Social workers are often constrained by having to strike a balance between their budget and the best interests of the person they are working with. Families report that there is little or no accountability when social workers make decisions that have a damaging impact on their family member. There should be an additional unit to the Social Work curriculum that addresses how to support people with learning disabilities and their families. 

Stolen Lives families report how Approved Mental Health Professionals (AMHPs) do not engage with them when it comes to sectioning. This has meant that contextual factors are not taken into consideration. Stolen Lives report that that the sectioning process is rushed, which means that there is no time to ask questions or to investigate any concerns. Families are not told of their rights or are only told of their rights after the sectioning has taken place. Stolen Lives families have also shared some examples of malpractice. For example, one family’s child was woken from his sleep to be sectioned several days after an incident. The training undertaken by AMHPs should be reconsidered in light of this and AMHPs held accountable when they do not follow the correct process.

Recommendation 8: improve complaints processes

When families try to challenge poor care in secure hospitals that could potentially breach their relative’s human rights there are few options available to them. Families report that safeguarding teams do not always act on their concerns. For example, one family discovered serious injuries sustained to their son during restraint, which the hospital then reported to safeguarding. However, because the hospital report was incomplete and did not significantly describe the injuries, safeguarding did not pursue the matter. This was despite the family telling safeguarding about the nature of the injuries and having photographic evidence of them. When a further safeguarding report was filed, only then did safeguarding intervene. The voices of families are often viewed as less credible (testimonial injustice) and this has to stop. Safeguarding need to listen and act on the concerns of families. There needs to be a greater level of intervention from safeguarding, recognising that people with learning disabilities and autistic people are a particularly vulnerable group and at higher risk of abuse.

Many families fear complaining to the hospital for fear of repercussions, and the internal complaints process tends to be defensive. Families report that going through Public Services Ombudsman Wales (PSOW) is a pointless, exhausting exercise and that the PSOW has little knowledge and understanding of learning disability and autism. This needs to be addressed. We would recommend that safeguarding thresholds are lowered for people with learning disabilities and autistic people, especially when they are within settings where there is limited choice and control (we know that in institutionalised settings, abuse and restrictive practice is much more prevalent (Kamavarapu, Ferriter, Morton and Völlm, 2016). 

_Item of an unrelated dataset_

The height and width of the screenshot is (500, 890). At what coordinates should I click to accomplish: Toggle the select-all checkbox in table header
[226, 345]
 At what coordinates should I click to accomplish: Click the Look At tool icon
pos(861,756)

Welsh Government should adopt the recommendations from the Care Quality Commission (CQC) in England regarding the lessons learned from the Winterbourne View scandal. There should be a review of the complaints processes in Wales to make recommendations for improvement based on lived experience. 

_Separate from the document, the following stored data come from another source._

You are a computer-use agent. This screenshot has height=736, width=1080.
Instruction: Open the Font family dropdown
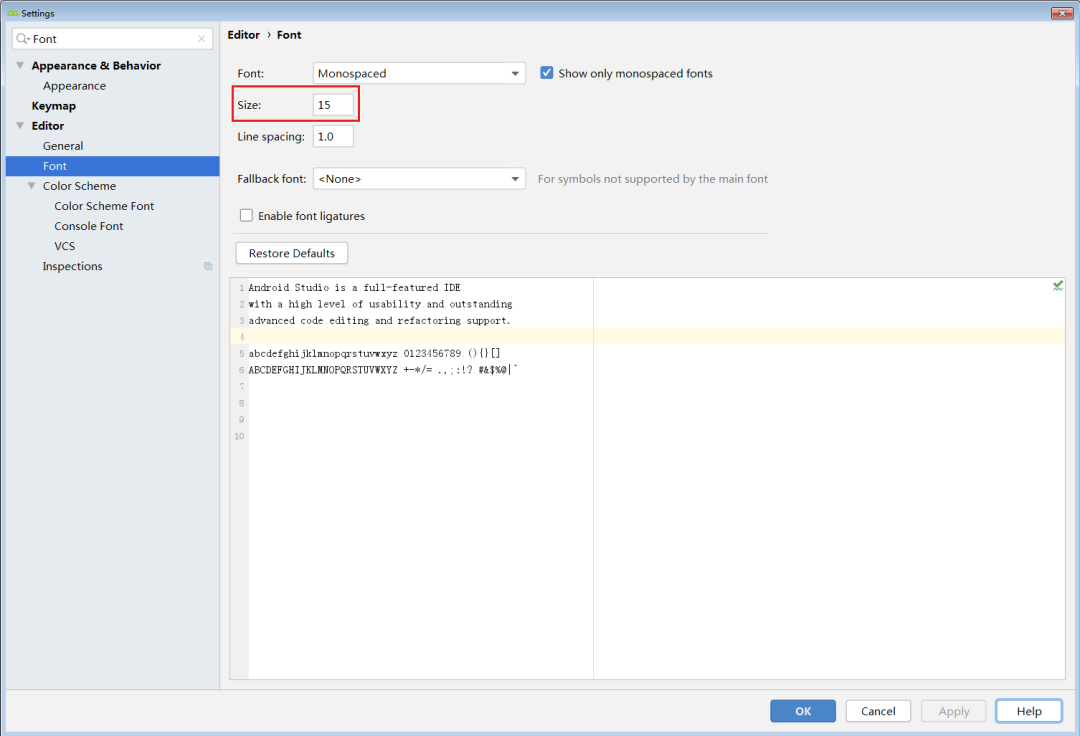419,73
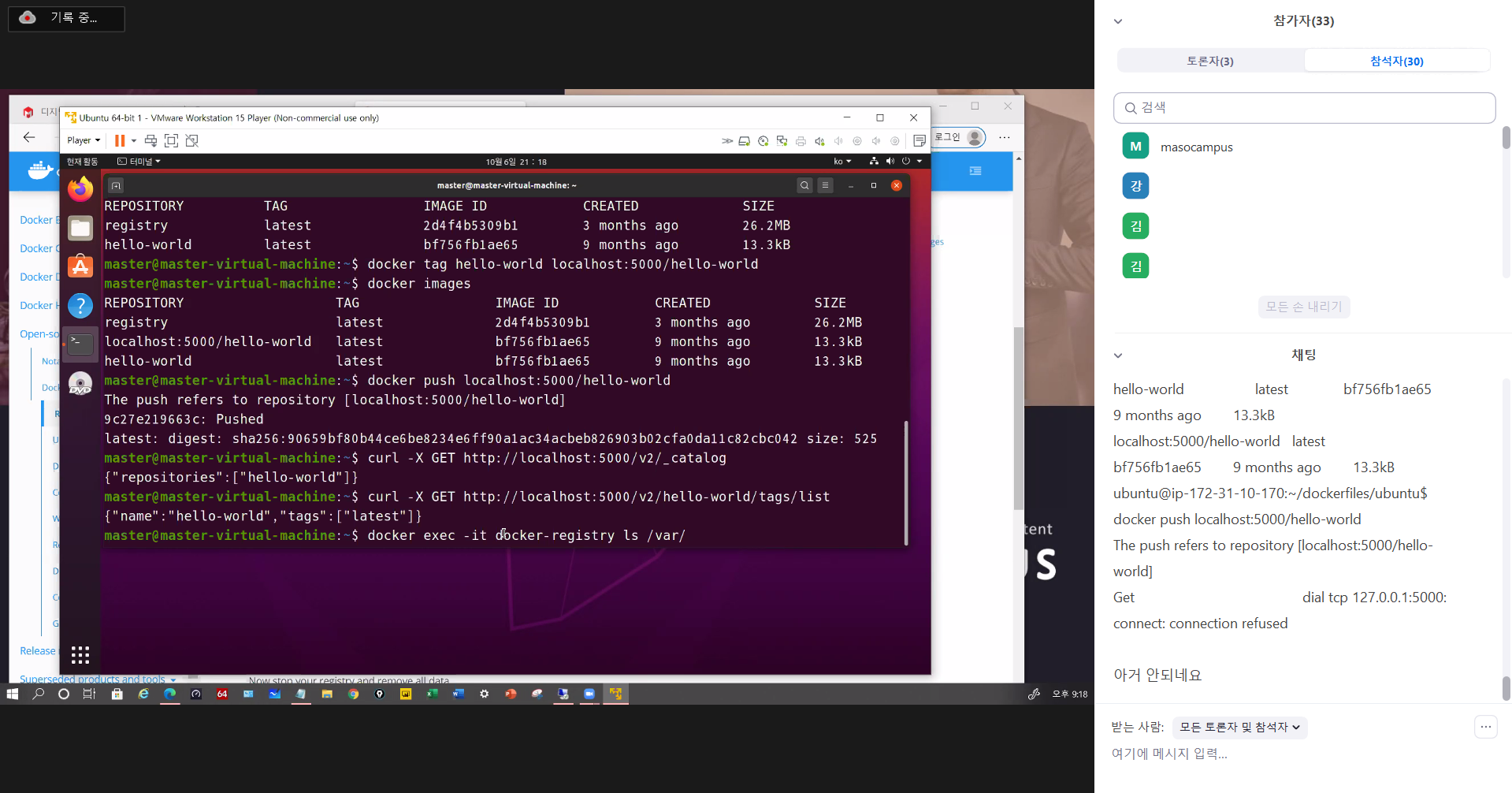Select the attendees tab
1512x793 pixels.
1396,61
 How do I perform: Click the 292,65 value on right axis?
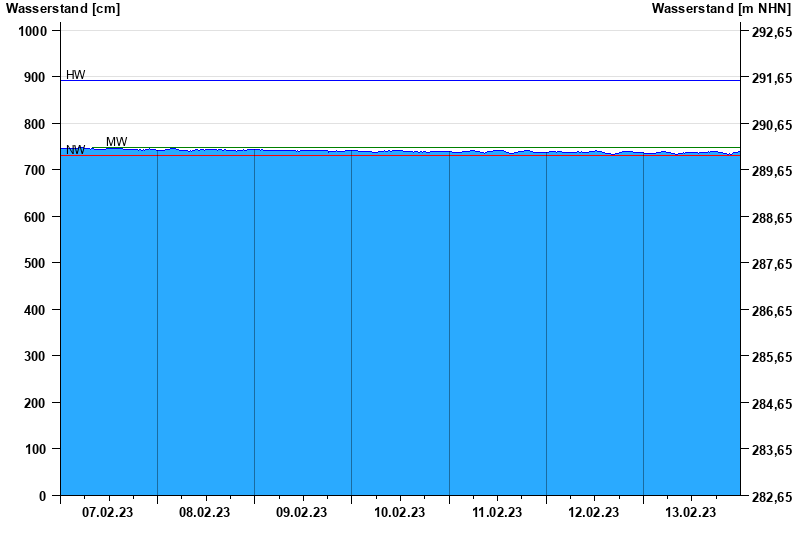(x=771, y=32)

Welsh Government should take a public position that parental membership of Stolen Lives is not reasonable grounds for local authorities and health boards to refuse to engage, or to treat parents and families differently, and should mandate where it has the powers to do so, that membership of this (and other relevant campaign groups) should not be recorded in notes or records.

Citation

To cite this report, please use the following reference:  Powell, J., Cavanagh, D., Abbott, D., & Griffiths, J.  (2025).   From Hospitals to Homes. A Report by the Stolen Lives Homes Not Hospitals Task and Finish Group, a sub-group of the Learning Disability Ministerial Advisory Group which advises on improving the lives of people with learning disabilities in Wales.